**DEINE AUFGABE**
Fasse den Textauszug in zwei Sätzen zusammen.

**TEXTAUSZUG**
▬▬▬▬▬▬▬▬▬▬
Wie dem auch sei: Ob russische, sowjetische oder ukrainische Patrioten – die Machtverhältnisse waren schnell gekippt. Vor allem kamen (wie fast immer) gerade die Menschen an die Macht, die ein grosses Mundwerk und ein grosses Ego hatten: Mitglieder neu gegründeter Interessengemeinschaften und Parteien. Die stillen, introvertierten, suchenden Menschen verfügten nie wirklich über irgendeine Macht, es sei denn, die Macht ihrer Gedanken und Phantasien. Wie bei jeder Revolution hatten gerade solche Menschen es noch viel schwieriger. Die Künstler hatten nichts und hatten am meisten gelitten.
Von den Reichen gab es in der Sowjetunion wirklich wenige, im europäischen Sinne. Aber die Milliardäre im Untergrund gab es ja, und einige von ihnen wurden innerhalb von 1-3 Jahren zu den „Gutbürgerlichen“. Die früheren Gutbürgerlichen verarmten jedoch. Und die Armen wurden sehr arm bis elend. Das war schlimm, denn zu Letzteren gehörte nun auch meine Familie.
Dafür gab es zahlreiche Neureiche – Menschen, die schon immer arm waren, jedoch plötzlich zu Geld kamen, grösstenteils durch Gewalt. Die Kriminalität der frühen 1990er Jahre ist ein Thema für sich. Die Geschäftsbeziehungen zwischen der Ukraine, Russland und Europa spielen dabei eine wichtige Rolle. Die Hand der russischen kriminellen Banden reichte damals nicht nur bis in die West-Ukraine und andere Ex-Republiken der UdSSR, sondern sie reichte viel weiter, bis nach Westeuropa und in die Türkei.
▬▬▬▬▬▬▬▬▬▬
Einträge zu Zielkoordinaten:

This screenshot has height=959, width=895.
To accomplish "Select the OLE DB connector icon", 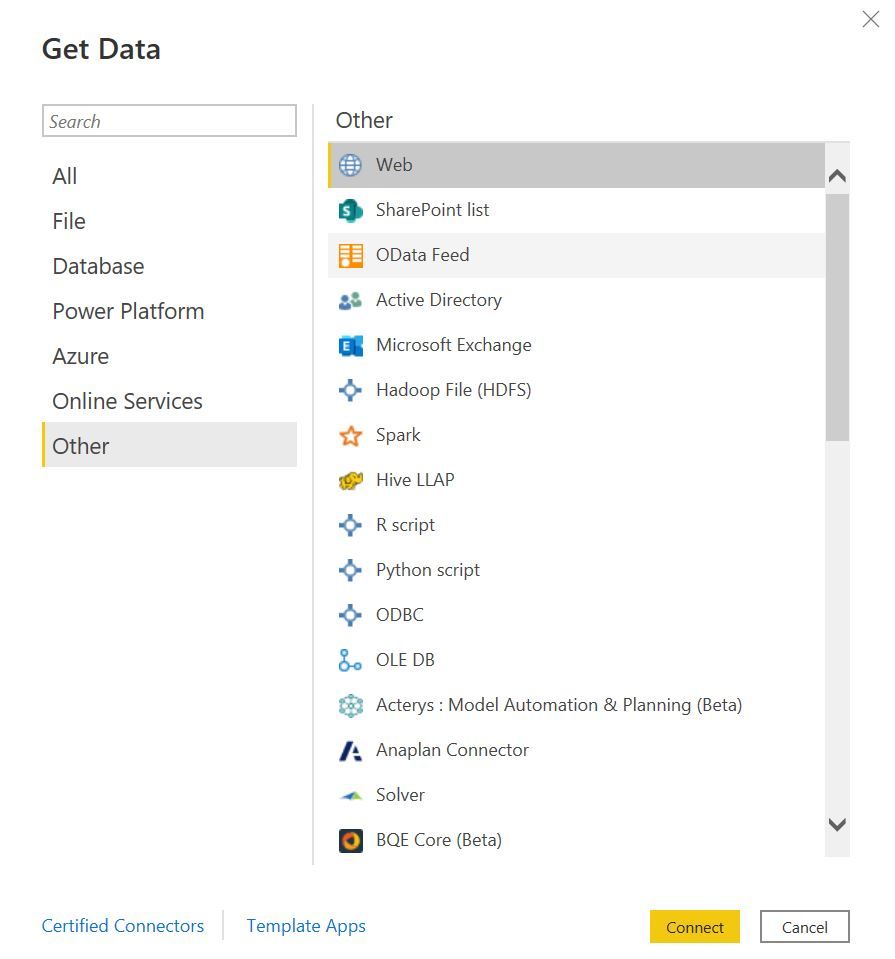I will (x=350, y=660).
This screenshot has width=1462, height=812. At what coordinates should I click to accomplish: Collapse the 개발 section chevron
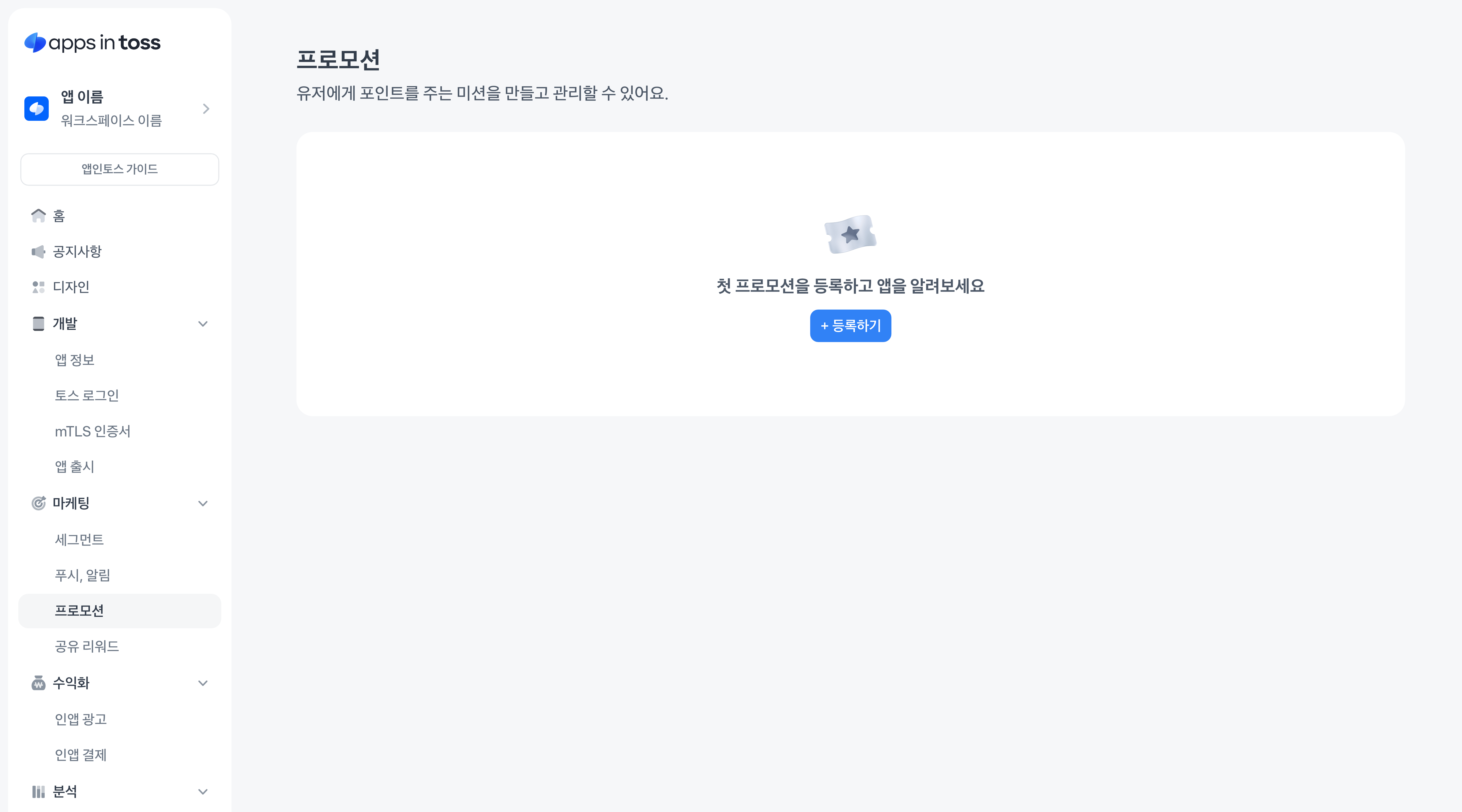pos(203,324)
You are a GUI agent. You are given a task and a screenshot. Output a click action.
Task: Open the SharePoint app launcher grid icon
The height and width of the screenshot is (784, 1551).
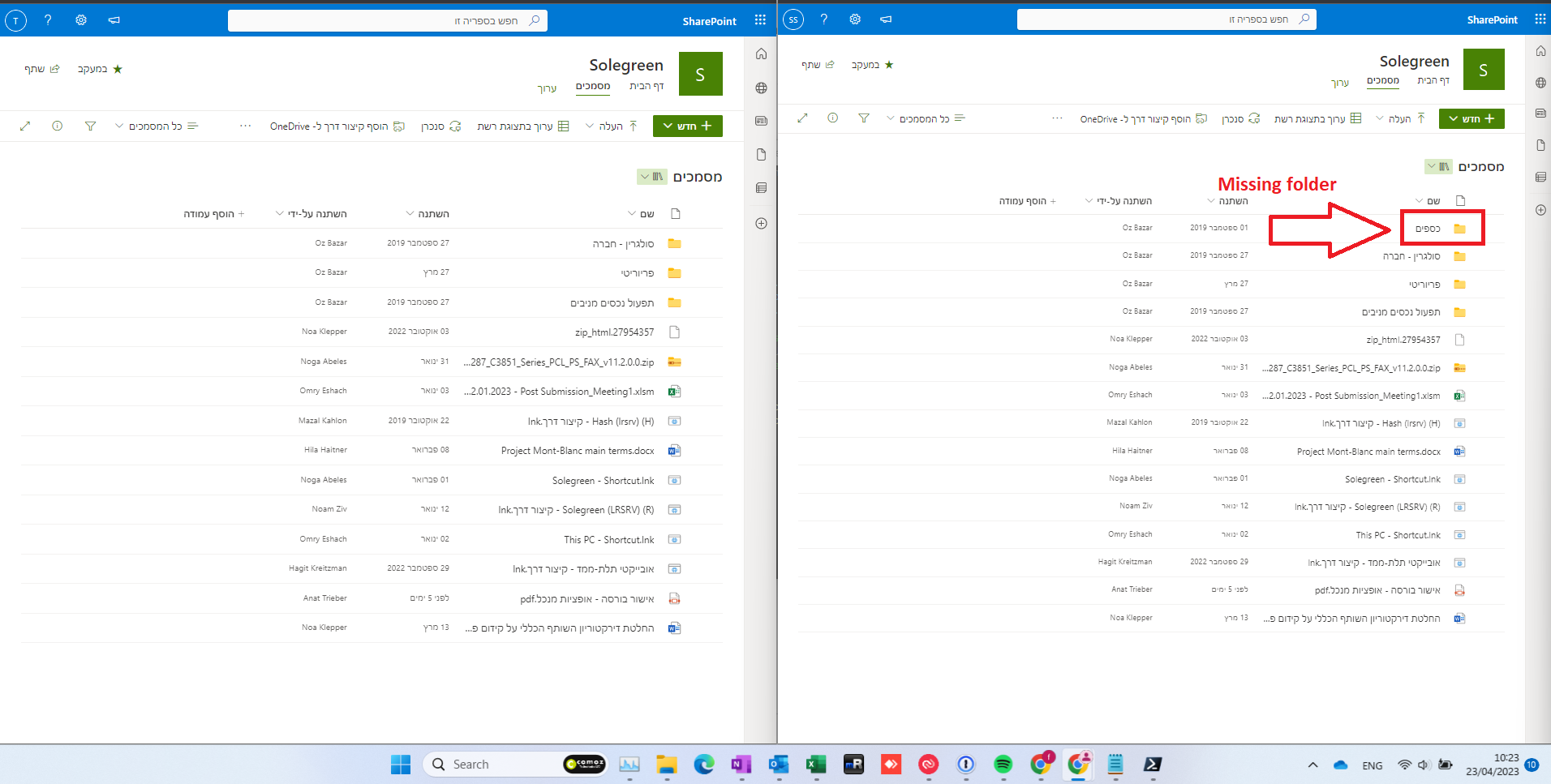(760, 19)
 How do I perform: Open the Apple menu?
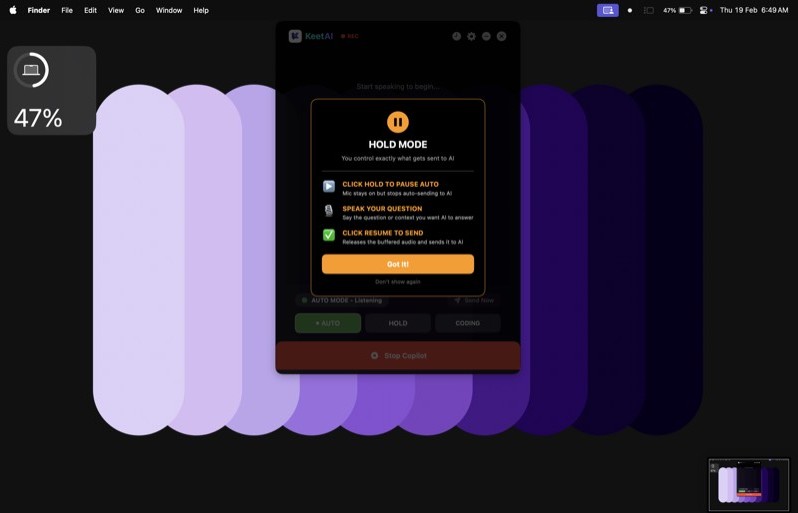point(13,10)
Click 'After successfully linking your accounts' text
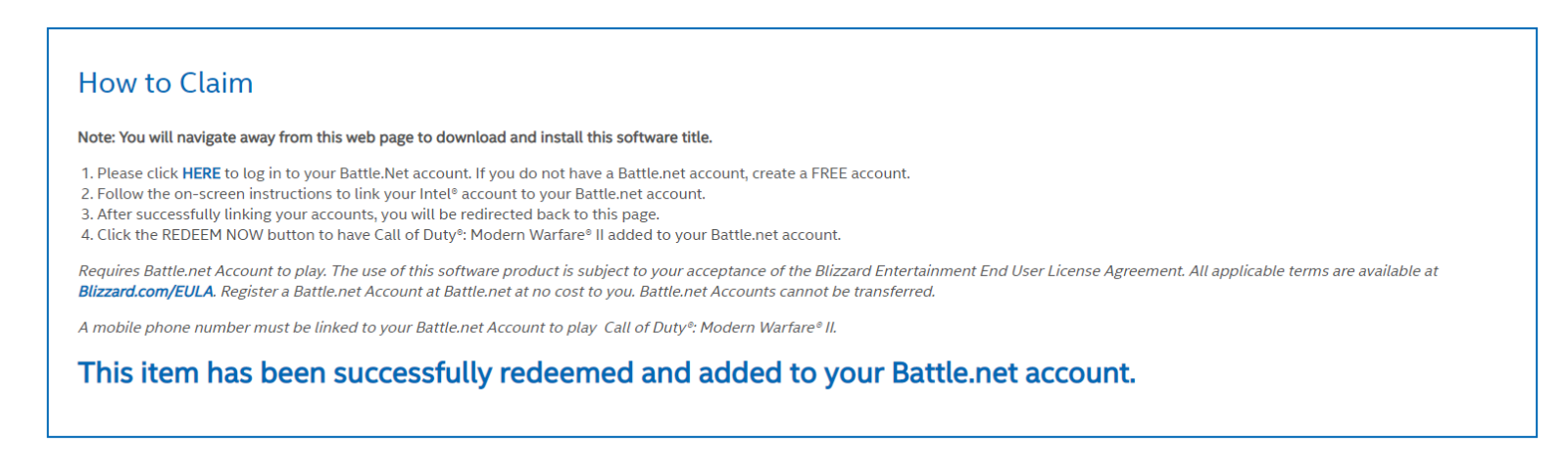1568x474 pixels. 237,214
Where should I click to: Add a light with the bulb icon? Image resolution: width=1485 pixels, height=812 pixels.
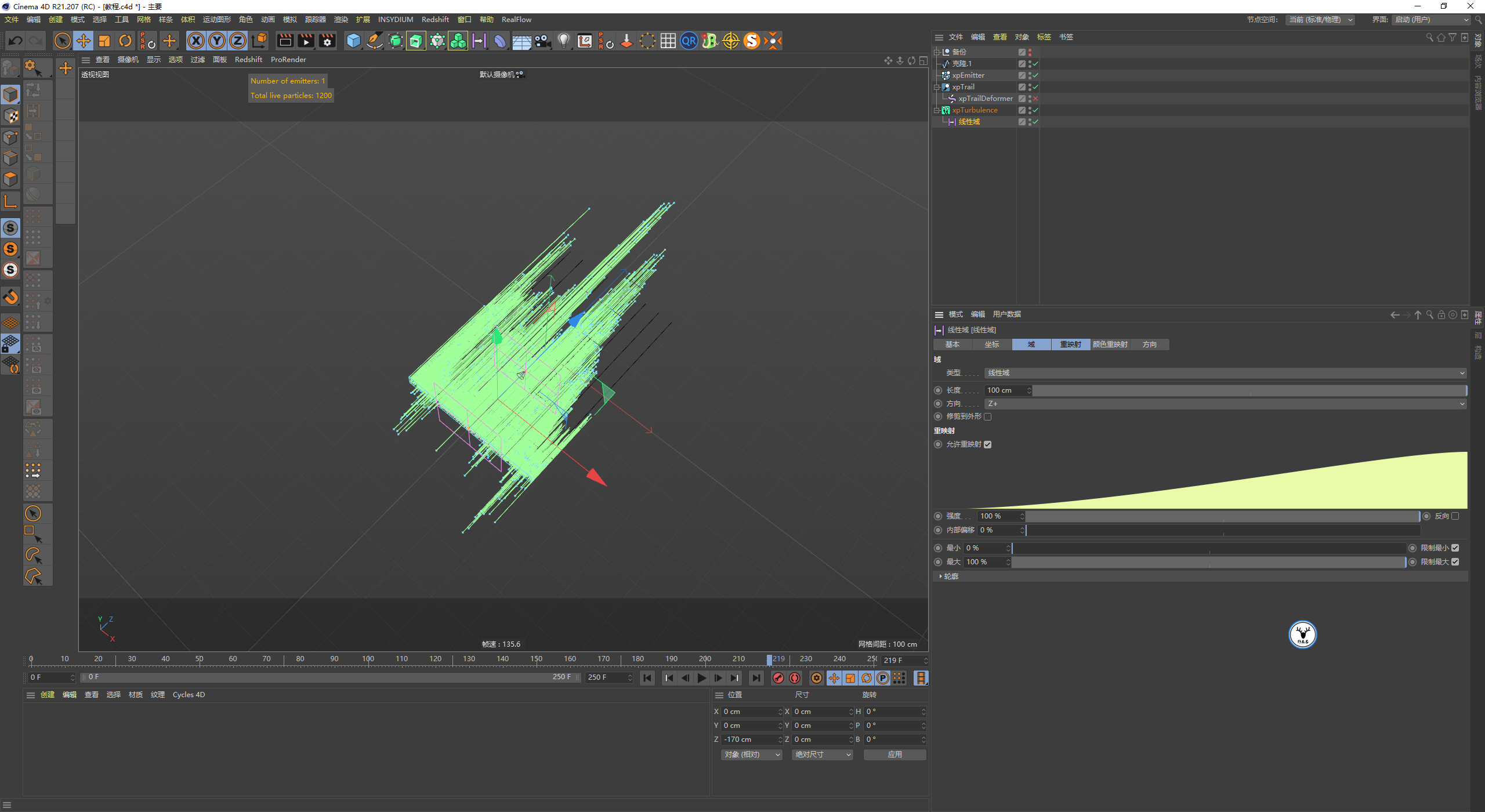(563, 41)
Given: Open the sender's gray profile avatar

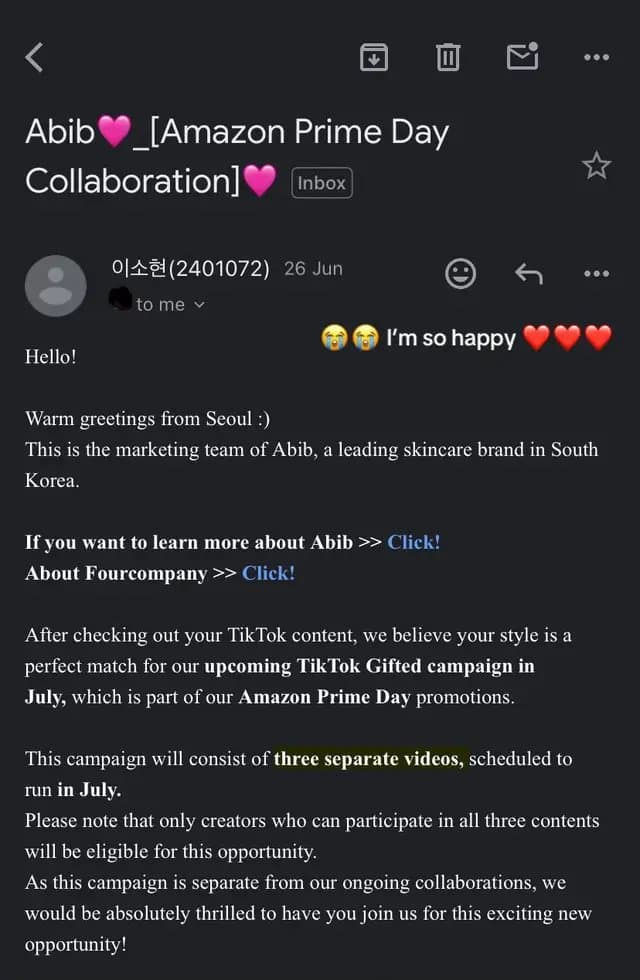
▬▬▬▬▬▬▬▬▬▬
**LÖSUNG**
Nachdem die Machtverhältnisse schnell gekippt waren, kamen vor allem Menschen mit großem Mundwerk und großem Ego aus neu gegründeten Interessengemeinschaften und Parteien an die Macht, während stille Menschen es noch schwerer hatten und die Künstler am meisten litten. Einige Milliardäre aus dem Untergrund wurden zu „Gutbürgerlichen“ und zahlreiche Neureiche kamen meist durch Gewalt zu Geld, während die früheren Gutbürgerlichen verarmten und die Armen, darunter auch die Familie der erzählenden Person, sehr arm bis elend wurden; die russischen kriminellen Banden reichten damals bis nach Westeuropa und in die Türkei.